Victoria Secrets

Taylor justifies Blain’s big salary

Finance Minister Carole Taylor is defending the pay of Partnerships British
Columbia president and CEO Larry Blain.
In the year ending last March 31, Blain earned $519,448, according to recently released financial statements. He was also paid another $45,325 in expenses.
“When Larry Blain signed his contract, it was, in part, to bring someone with tremendous financial experience in the private sector into the public sector and see if he couldn’t build a model,” Taylor told the Georgia Straight. “His was a very specialized contract that recognized he’d have to build it from the bottom up.” She added that Blain’s wages included “performance pay”.
However, Taylor did say that Blain’s bonus scheme—based, in part, on the number of P3s undertaken by Partnerships BC—will likely be reexamined now that Premier Gordon Campbell has ordered all large provincially funded capital projects to first go through Partnerships BC, which aims at promoting public-private partnerships (P3s).
On October 27, Campbell told the annual convention of the Union of B.C. Municipalities in Victoria that the province will require all provincially funded capital projects worth more than $20 million to first be vetted by Partnerships BC to see whether or not they work as P3s.
As reported in the Straight last March, Blain’s contract, signed on January 3, 2003, entitles him to a bonus of up to 80 percent of his base pay, which reached $329,600 effective April 1, 2005. Before joining Partnerships BC, Blain was managing director of RBC Capital Markets. He was a member of the B.C. Liberals’ 2001 transition team.
Six other Partnerships BC officials earned more than $150,000 last year. The company’s 2005–06 annual report shows that Partnerships BC earned $1.46 million last year, compared with $290,000 the previous year. However, very little, if any, of the corporation’s revenue came from the private sector.
The corporation reported receiving $1.8 million from the province. Almost all the rest of its revenue came from $5.29 million in “work fees”. All of the clients listed in the report as paying these fees are public
agencies, including the B.C. ministries of Transportation, Health, Education, and Sustainable Resource Management. Other public agencies paying the fees included Royal Roads University, the University of Northern B.C., the Yukon Government, the Province of Quebec, the Resort Municipality of Whistler, and TransLink.

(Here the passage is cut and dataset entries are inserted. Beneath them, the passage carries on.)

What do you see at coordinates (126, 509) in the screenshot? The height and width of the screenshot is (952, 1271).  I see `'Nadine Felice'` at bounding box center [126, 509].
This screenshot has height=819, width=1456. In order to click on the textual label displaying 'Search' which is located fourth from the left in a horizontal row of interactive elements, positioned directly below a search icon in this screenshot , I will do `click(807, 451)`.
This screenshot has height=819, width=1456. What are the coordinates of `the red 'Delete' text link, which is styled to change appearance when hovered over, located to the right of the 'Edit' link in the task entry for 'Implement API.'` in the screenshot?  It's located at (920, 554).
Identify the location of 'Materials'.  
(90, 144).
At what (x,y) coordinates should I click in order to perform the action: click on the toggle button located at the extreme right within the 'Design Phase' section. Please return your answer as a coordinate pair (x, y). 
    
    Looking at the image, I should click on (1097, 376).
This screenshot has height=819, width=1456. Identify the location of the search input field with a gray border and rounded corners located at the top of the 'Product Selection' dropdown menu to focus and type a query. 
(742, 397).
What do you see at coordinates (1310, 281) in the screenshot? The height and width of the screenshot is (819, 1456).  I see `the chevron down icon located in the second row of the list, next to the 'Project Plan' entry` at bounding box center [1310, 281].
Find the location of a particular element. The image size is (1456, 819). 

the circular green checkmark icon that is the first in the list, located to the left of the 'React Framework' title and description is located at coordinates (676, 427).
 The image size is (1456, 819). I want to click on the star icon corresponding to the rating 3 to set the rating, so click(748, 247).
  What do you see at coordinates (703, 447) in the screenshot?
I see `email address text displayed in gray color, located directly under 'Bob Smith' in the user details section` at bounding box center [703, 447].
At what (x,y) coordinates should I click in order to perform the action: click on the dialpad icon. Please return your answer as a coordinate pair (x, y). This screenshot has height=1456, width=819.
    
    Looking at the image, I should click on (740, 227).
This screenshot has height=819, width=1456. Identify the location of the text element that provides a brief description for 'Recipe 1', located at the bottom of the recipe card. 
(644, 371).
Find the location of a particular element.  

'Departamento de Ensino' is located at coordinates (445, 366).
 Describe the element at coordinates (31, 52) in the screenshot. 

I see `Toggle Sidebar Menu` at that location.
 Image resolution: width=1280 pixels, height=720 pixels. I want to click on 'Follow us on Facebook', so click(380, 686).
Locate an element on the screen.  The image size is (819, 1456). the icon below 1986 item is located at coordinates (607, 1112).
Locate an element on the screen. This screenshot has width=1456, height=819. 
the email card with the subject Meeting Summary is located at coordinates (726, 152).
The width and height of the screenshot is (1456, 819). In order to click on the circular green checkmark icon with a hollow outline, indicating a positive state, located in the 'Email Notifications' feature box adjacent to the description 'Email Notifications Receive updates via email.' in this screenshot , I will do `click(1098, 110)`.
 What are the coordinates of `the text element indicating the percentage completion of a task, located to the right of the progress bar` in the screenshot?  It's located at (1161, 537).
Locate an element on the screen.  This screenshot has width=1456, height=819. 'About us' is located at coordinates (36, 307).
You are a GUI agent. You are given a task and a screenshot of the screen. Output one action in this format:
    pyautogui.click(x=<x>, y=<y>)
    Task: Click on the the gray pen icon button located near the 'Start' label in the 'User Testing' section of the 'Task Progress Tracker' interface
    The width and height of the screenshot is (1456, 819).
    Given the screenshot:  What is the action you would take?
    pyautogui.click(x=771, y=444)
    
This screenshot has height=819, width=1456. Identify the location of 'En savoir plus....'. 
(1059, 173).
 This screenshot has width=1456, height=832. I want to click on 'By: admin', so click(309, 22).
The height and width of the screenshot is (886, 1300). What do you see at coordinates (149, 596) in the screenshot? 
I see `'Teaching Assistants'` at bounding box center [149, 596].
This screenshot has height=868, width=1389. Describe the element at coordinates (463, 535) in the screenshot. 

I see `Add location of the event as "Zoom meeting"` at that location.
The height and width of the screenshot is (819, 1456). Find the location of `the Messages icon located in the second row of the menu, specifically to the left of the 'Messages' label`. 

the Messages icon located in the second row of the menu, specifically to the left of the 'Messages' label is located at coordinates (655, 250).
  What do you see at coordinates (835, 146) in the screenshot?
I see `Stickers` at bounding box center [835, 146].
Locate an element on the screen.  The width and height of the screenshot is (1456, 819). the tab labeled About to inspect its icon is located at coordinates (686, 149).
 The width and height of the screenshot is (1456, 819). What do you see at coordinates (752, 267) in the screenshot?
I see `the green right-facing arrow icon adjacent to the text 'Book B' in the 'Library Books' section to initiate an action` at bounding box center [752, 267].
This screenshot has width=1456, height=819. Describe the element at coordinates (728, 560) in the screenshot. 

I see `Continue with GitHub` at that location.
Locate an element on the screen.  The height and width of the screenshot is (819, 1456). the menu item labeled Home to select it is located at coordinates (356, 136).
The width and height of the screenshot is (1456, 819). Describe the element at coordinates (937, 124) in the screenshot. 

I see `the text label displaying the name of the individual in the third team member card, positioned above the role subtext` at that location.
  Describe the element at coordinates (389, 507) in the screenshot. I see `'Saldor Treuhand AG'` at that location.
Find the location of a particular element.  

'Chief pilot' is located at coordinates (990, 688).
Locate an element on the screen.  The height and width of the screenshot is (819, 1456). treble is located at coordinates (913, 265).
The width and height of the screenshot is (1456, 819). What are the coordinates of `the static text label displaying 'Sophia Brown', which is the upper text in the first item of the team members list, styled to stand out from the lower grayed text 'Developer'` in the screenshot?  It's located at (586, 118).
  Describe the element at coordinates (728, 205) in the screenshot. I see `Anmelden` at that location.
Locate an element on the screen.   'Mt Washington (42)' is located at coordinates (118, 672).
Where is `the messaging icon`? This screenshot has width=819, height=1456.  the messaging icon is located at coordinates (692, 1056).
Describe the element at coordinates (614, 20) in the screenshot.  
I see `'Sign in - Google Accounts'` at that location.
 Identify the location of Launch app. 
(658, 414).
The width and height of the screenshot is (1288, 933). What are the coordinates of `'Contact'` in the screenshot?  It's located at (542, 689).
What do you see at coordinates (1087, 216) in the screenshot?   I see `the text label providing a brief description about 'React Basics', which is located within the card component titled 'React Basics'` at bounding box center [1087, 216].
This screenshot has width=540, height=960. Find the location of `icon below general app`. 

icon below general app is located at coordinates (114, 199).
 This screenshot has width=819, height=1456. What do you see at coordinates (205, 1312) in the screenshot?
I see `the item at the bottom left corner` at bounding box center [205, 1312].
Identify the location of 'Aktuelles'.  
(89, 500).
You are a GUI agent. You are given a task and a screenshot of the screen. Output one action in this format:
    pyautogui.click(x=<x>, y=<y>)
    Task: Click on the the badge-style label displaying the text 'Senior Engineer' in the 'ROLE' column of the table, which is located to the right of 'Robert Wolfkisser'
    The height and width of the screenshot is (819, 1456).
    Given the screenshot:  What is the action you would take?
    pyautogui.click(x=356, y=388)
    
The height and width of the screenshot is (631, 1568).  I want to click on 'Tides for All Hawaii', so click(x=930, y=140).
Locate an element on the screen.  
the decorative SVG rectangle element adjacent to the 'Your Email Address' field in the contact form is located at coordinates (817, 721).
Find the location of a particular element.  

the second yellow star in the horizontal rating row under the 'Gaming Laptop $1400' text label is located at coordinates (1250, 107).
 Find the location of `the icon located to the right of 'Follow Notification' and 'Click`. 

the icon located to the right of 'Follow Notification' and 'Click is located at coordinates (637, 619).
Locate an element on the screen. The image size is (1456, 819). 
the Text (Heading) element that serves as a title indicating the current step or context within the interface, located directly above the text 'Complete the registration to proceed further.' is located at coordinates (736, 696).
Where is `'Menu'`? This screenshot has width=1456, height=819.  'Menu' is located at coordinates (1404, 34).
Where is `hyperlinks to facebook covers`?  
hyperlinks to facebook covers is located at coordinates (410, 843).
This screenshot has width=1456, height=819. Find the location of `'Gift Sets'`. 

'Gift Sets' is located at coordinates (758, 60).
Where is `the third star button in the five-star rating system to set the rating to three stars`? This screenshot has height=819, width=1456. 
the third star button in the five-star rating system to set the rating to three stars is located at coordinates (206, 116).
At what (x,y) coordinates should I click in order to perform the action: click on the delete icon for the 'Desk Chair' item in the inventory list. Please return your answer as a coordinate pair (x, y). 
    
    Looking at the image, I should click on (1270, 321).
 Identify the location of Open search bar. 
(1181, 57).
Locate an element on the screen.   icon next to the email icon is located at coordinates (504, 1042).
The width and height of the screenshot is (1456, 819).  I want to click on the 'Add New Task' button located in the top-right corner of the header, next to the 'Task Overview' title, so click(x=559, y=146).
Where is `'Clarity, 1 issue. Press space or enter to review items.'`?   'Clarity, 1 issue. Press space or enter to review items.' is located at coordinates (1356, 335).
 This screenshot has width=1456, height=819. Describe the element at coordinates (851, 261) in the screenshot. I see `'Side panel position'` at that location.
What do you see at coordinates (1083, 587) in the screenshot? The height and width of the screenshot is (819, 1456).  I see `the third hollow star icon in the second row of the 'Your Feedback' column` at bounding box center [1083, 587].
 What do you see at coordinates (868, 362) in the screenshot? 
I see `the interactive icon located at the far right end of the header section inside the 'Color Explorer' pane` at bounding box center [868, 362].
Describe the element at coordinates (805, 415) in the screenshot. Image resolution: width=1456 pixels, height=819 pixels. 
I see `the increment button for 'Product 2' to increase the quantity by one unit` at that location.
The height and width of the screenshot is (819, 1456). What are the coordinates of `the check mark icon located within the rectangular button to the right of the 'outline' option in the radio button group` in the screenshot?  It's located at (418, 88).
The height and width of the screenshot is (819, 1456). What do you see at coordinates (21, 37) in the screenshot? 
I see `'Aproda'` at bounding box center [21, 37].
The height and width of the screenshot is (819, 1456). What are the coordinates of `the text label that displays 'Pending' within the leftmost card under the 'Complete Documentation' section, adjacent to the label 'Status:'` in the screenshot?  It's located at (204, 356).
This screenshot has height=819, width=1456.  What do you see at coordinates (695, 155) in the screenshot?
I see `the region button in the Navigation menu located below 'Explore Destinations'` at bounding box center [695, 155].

Meanwhile, Campbell’s recent announcement about Partnerships BC is drawing flak from a union leader and the NDP. According to his prepared speech notes, Campbell told UBCM delegates that “P3s save money, transfer risk, and add great value through design innovations and private-sector ingenuity.”
But Bruce Ralston, the NDP’s finance critic, told the Straight that Campbell’s announcement now places the onus on municipalities and other public agencies to prove that a P3 wouldn’t be better.
“Given the way that they treat the evidence in those things, it’s a bit stacked,” Ralston said, adding that the new requirement could well cost taxpayers more money.
The Canadian Union of Public Employees calls Campbell’s announcement a “disaster” for municipalities.
CUPE BC secretary-treasurer Mark Hancock told the Straight that the new policy changes the rules about privatization of public services by taking control of capital projects away from municipalities.
“You have to let Campbell’s friends do it,” Hancock said. “Most communities in B.C., I think, want to retain ownership and operation [of public services].”
Taylor told the Straight that both Partnerships BC and her ministry are still working out the new requirements for large capital projects.
“This is a new model that we will be looking at as a result of the premier’s announcement at UBCM,” Taylor said, adding that the default position is that the projects will be done as P3s. Taylor also said that details about how the final decision will be made have yet to be decided.
“When you have new ideas, I think it takes time for people to see where the benefits are,” she said.
The view that P3s are always successful has far from universal acceptance. Last month—in a report for the Canadian Centre for Policy Alternatives—economist Marvin Shaffer showed that the Sea to Sky highway project, a P3, will cost $220 million more than it would have if it had been done using the government’s traditional financing and procurement processes.